7

I am trying to submit a form via ajax using the post method and a FormData object.

Here is a simplified version of the JavaScript:

var form=…; //  form element
var url=…;  //  action
form['update'].onclick=function(event) {    //  button name="update"
    var xhr=new XMLHttpRequest();
        xhr.open('post',url,true);
        xhr.setRequestHeader("Content-type", "application/x-www-form-urlencoded");
    var formData=new FormData(form);
        formData.append('update', true);    // makes no difference
    xhr.send(formData);
    xhr.onload=function() {
        alert(this.response);
    };
};

The form has:

  • a button (type="button" name="update") to run the script
  • no action and method="get"

My PHP script has the following:

if(isset($_POST['update'])) {
    print_r($_POST);
    exit;
}

//  more stuff

print 'other stuff';

When I try it, the PHP falls through to the rest of the code, and I get the other output, rather than what I expect from the print_r statement.

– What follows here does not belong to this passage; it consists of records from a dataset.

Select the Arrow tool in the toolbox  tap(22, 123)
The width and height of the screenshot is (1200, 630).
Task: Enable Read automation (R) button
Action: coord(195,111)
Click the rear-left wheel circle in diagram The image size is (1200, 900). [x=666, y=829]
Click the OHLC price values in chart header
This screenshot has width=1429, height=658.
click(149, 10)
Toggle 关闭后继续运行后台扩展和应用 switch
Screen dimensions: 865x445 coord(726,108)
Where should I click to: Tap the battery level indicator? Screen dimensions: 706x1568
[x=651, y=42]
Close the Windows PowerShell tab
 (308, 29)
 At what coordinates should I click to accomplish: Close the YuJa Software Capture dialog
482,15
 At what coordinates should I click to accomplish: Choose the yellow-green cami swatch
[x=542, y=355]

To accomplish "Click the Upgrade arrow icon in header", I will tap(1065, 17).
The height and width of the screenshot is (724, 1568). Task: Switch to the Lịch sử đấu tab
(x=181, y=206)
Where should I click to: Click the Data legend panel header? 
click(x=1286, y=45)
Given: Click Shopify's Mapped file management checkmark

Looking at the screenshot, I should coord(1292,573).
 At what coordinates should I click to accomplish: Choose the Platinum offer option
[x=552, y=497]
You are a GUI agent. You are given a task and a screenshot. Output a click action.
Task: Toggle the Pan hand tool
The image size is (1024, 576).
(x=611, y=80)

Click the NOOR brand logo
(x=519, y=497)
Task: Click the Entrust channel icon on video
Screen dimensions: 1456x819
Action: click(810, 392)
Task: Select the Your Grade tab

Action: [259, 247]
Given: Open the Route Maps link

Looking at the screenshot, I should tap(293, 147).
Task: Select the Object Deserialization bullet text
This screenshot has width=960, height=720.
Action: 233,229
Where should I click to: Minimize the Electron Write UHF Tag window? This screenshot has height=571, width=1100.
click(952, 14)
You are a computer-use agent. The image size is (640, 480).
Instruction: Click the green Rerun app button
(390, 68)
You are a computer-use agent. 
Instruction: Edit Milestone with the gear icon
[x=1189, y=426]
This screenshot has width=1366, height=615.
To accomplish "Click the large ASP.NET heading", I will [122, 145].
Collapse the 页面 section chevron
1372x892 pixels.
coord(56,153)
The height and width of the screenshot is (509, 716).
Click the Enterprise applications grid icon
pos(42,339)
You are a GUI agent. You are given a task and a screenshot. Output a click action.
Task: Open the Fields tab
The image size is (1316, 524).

I have tried the following variations:

  • new FormData() (without the form). This does work if I add the update data manually.
  • new FormData(form). This does not work, whether I add the update manually or not.
  • changing the form method to post.
  • Firefox, Safari & Chrome on MacOS; all current versions.

The from itself looks something like this:

<form id="edit" method="post" action="">
    <p><label for="edit-summary">Summary</label><input id="edit-summary" name="summary" type="text"></p>
    <p><label for="edit-description">Description</label><input id="edit-description" name="description" type="text"></p>
    <p><label for="edit-ref">Reference</label><input id="edit-ref" name="ref" type="text"></p>
    <p><label for="edit-location">Location</label><input id="edit-location" name="location" type="text"></p>
    <p><button type="button" name="update">OK</button></p>
</form>

What should I do to submit the get this to work?

No jQuery, please.

2
  • What does your form HTML look like? Commented Jul 18, 2017 at 2:23
  • @E.Sundin See edited version of the question … Commented Jul 18, 2017 at 2:28

2 Answers 2

14

The content type when sending a FormData object is multipart/form-data not url encoded.
Further more the proper boundary must be set for the request, which the user is unable to do. For this XMLHttpRequest sets the correct content type with the required boundary.
So all you have to do is not set the content type and it'll work.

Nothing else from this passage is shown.